(Saved data entries)
*** Block opens ***

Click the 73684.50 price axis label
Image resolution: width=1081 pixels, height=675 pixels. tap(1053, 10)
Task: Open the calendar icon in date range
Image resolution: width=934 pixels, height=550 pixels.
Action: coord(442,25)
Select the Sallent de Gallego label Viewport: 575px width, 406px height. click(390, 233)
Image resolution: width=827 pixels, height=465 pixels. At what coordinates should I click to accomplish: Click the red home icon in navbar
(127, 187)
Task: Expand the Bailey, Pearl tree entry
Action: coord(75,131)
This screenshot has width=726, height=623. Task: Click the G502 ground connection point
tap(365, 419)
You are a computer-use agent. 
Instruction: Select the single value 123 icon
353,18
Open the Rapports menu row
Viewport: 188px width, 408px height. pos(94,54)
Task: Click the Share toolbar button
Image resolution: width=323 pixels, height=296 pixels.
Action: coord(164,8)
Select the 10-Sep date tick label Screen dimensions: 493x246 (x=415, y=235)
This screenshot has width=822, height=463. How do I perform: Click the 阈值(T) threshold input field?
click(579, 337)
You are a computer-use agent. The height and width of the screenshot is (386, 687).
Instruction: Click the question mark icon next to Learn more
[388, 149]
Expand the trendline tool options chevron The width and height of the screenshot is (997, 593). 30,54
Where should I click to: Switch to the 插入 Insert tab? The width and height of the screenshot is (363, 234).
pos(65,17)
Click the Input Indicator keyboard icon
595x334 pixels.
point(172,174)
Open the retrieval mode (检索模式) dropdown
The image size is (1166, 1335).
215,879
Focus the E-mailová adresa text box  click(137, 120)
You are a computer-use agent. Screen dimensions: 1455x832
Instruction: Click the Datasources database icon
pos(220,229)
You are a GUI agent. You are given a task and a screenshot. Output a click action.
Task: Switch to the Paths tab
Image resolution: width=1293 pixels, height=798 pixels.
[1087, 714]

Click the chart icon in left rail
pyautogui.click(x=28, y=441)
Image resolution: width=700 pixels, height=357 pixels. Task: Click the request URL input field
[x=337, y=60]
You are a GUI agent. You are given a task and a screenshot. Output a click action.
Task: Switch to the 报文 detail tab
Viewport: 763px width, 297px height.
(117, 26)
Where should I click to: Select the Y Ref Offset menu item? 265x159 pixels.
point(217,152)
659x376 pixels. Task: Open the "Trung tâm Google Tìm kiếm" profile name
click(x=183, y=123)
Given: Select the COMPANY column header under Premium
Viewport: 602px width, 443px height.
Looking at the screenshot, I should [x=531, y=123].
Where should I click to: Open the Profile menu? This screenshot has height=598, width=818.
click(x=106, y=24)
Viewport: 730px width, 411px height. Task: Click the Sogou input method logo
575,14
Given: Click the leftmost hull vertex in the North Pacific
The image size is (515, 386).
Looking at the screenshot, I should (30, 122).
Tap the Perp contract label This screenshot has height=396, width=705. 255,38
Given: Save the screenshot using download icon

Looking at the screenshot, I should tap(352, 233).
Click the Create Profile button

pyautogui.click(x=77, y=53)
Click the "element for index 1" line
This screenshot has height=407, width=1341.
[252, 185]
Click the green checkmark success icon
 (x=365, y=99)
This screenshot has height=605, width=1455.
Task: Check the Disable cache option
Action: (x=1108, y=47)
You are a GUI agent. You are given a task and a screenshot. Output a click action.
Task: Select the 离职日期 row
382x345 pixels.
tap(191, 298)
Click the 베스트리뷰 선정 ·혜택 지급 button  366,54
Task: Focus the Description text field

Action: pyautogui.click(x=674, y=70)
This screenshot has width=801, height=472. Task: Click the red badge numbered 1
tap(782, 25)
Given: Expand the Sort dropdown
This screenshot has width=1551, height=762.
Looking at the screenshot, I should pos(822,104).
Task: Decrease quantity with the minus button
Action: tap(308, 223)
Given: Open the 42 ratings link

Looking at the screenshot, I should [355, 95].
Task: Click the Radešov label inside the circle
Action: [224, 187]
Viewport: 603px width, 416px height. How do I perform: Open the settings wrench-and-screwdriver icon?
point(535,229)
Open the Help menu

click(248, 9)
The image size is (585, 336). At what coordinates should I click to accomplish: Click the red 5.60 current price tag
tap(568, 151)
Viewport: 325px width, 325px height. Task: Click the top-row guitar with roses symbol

*** Block closes ***

- _Exercise directions_
Work through the records above and count the lines that hold the string "date". Please give only that figure.

- _Answer_
2